Он бормочет: «Спасибо!», когда я уступаю ему дорогу, и идет дальше.
О том, что они опознают во мне немца и схватят до наступления ночи, я уже не думаю — пока мне не приходит в голову, что у меня на шапке черно-красно-белая кокарда. Срываю ее… У меня же в кармане есть звездочка от пленных. Правда, немного велика, но в темноте это не будет бросаться в глаза, и я нацепляю звезду на шапку. Я теперь снова тот же Эмиль Куновски. Мне даже интересно надуть их. «Ну, Куновски, будь начеку», — говорю я себе…
За пустым фасадом дома вокруг костра сидят Иваны и варят в котелке кашу. Запах ударяет мне в голову! Уже два дня ничего не ел. Жратва! У меня перед глазами мелькают огненные кольца, и как собака, которая ищет кость, принюхиваясь, я иду вниз по улицам к Волге, с которой дует ветер.
Обезумев, словно я один из Иванов, обыскиваю местность в поисках полевой кухни. Вдруг она оказывается прямо передо мной, в одном из дворов. Я, не размышляя, иду на запах и вдруг оказываюсь в толпе русских. Иваны встают в очередь. Звенят котелки. Я вижу все это, и у меня начинает сводить желудок. Впереди, на этой «гуляшной пушке», на какой-то лесенке, стоит русская в форме, и всем по очереди наливает полный черпак. Пахнет капустой. Рядом со мной стоит здоровенный, приземистый парень, который раздает длинные куски хлеба. Запуская руку в коробку, он внимательно смотрит на солдат. Мне кажется, он следит, чтобы никто не взял хлеб дважды.
Очередь к полевой кухне становится все длиннее и загораживает мне дорогу к блестящей замерзшей Волге.
Оттуда Иваны перебираются по льду. Солдаты, гражданские. И каждый что-нибудь тащит с собой. В мешках и ящиках продовольствие и боеприпасы. Некоторые гражданские — и это выглядит смешно — подходят с гранатой под мышкой или на плече. Все тихо. Лишь иногда слышатся приглушенные слова. Они становятся около кухни, быстро проглатывают, отойдя в сторону, свою пищу, и видно, что они тоже голодны.
Я нерешительно стою в этой очереди, которая мешает мне пройти, и как отверженный, как бездомная собака, смотрю на полевую кухню. Тут кто-то хлопает меня по плечу, и я вздрагиваю. Он смеется, что-то бормочет. Примерно что-то типа: «У тебя нет котелка — вот котелок, товарищ». Я это понимаю, а он подает мне старую помятую консервную банку и деревянную ложку. «Спасибо!», — говорю я, становлюсь в очередь и никому до меня нет дела, пока не оказываюсь впереди.

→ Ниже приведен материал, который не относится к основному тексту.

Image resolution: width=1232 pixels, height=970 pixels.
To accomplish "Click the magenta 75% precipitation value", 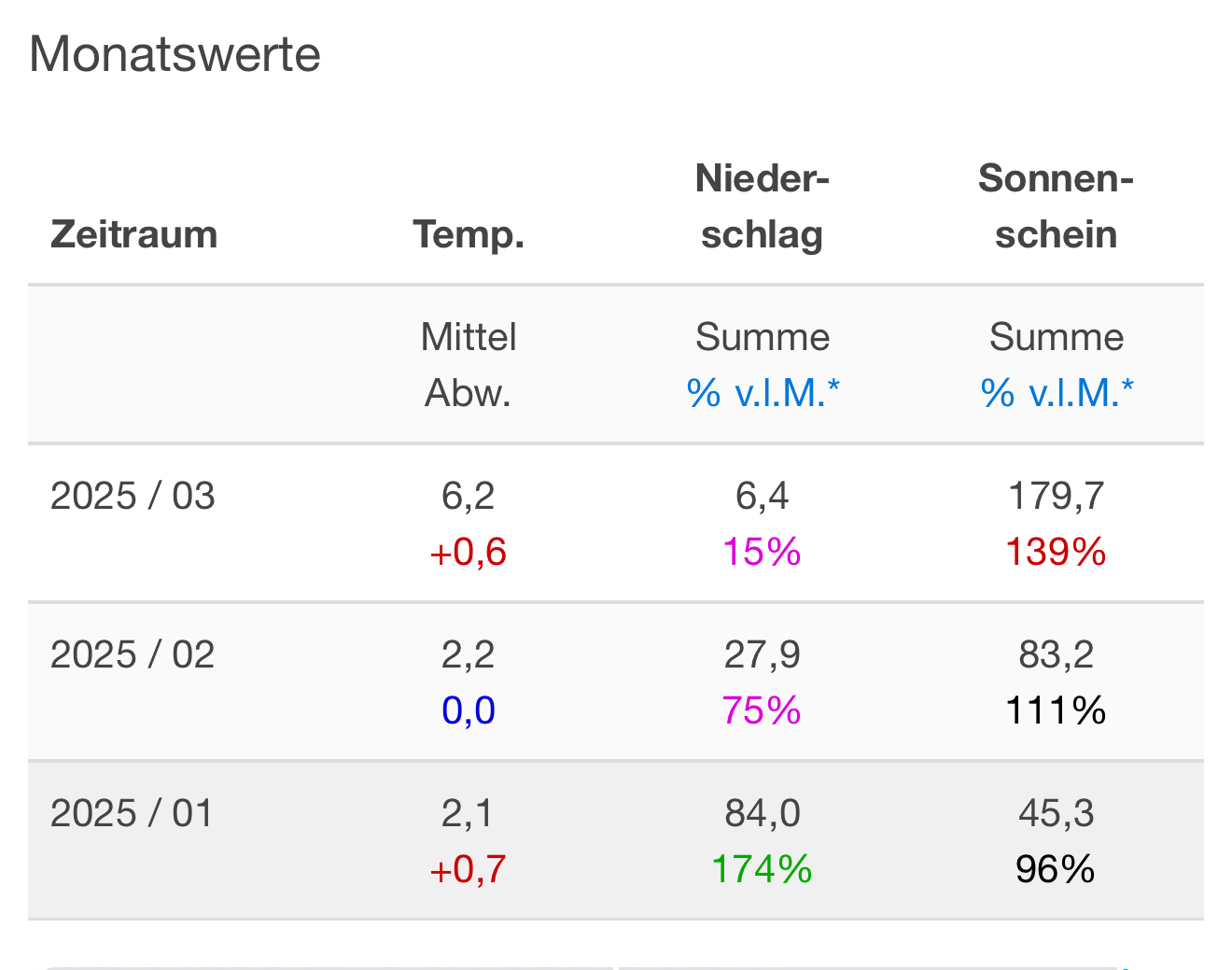I will tap(762, 710).

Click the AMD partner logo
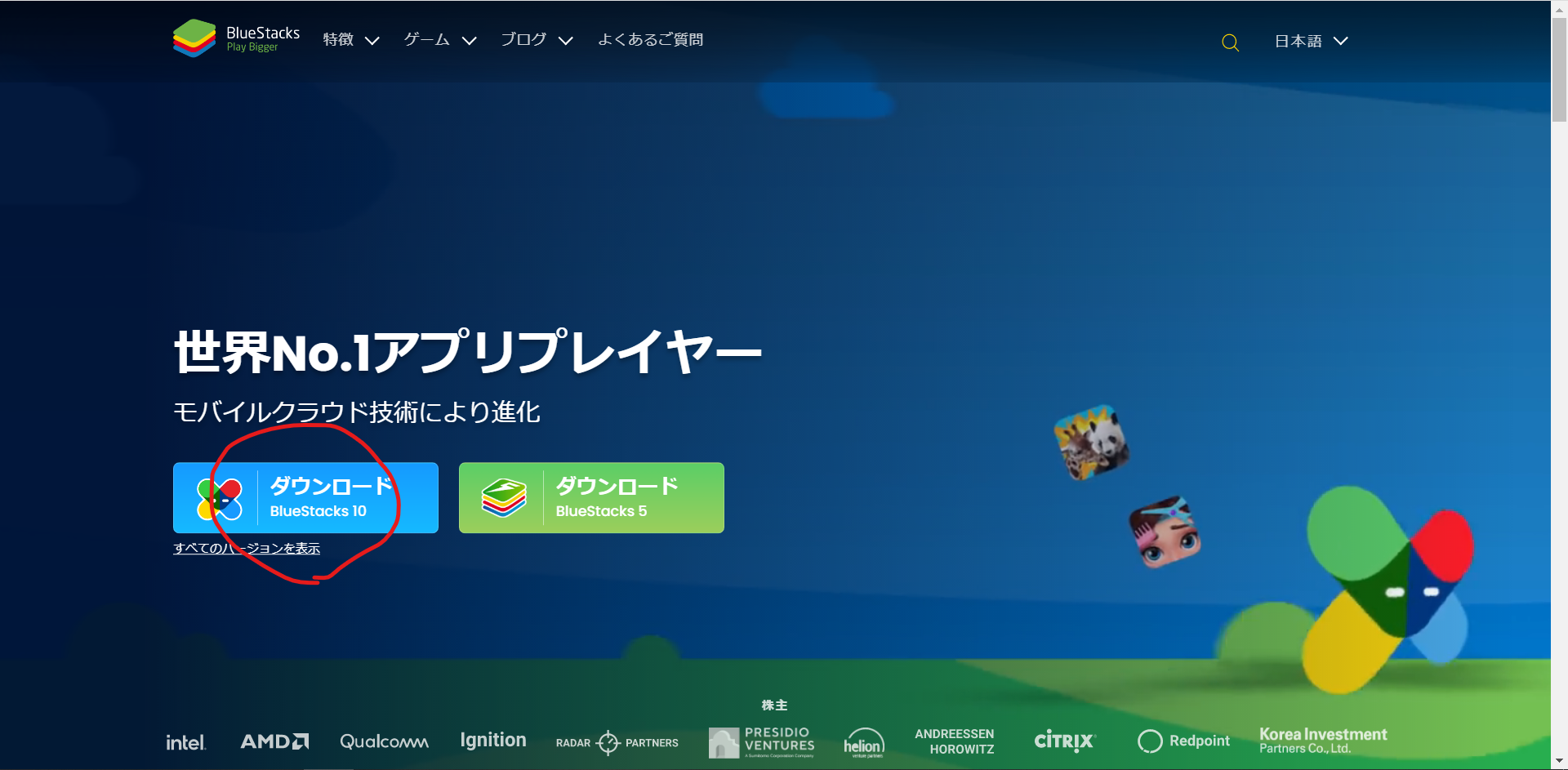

Все кружится вокруг меня, как в колесе. Я смотрю в землю прямо перед собой и протягиваю русской свою банку, и она наполняет ее. Но тут доходит очередь до парня с хлебом. Он держит его в руке, смотрит мне в лицо, а я ему. У него неприятный взгляд, который все замечает. У меня сильно колотится сердце. Если это случится, то это случится сейчас. Должно быть, по моему лицу он замечает что-то, потому что нетерпеливо сует мне в руку хлеб, ругается — я его не понимаю — и плечом отодвигает меня в сторону. Я, как и все, сажусь на камень и с жадностью глотаю овощной суп и кусок хлеба.
Чтобы не бросаться в глаза, мне приходится тащиться за колонной, которая марширует мимо. Мне кажется, что кто-то недоверчиво наблюдает за мной. Особенно парень, который выдает хлеб, похоже, очень интересуется мной. Или мне только кажется? Я едва успеваю за колонной и чувствую, что силы у меня на исходе. Когда колонна сворачивает направо, я отстаю, снимаю валенок и трясу его, как будто мне попал туда камень, и скрываюсь в направлении к центру Сталинграда, где еще сидят наши. Поскольку до сих пор все слишком долго шло хорошо, я больше не хочу попасть в руки Иванам и снова становлюсь осторожным.
В лунном свете я распознал немецкое штурмовое орудие, расстрелянное — без гусениц. За стеной одного дома я сижу на корточках примерно час, слушаю и смотрю во все стороны, но ничто не шевелится, все словно вымерло.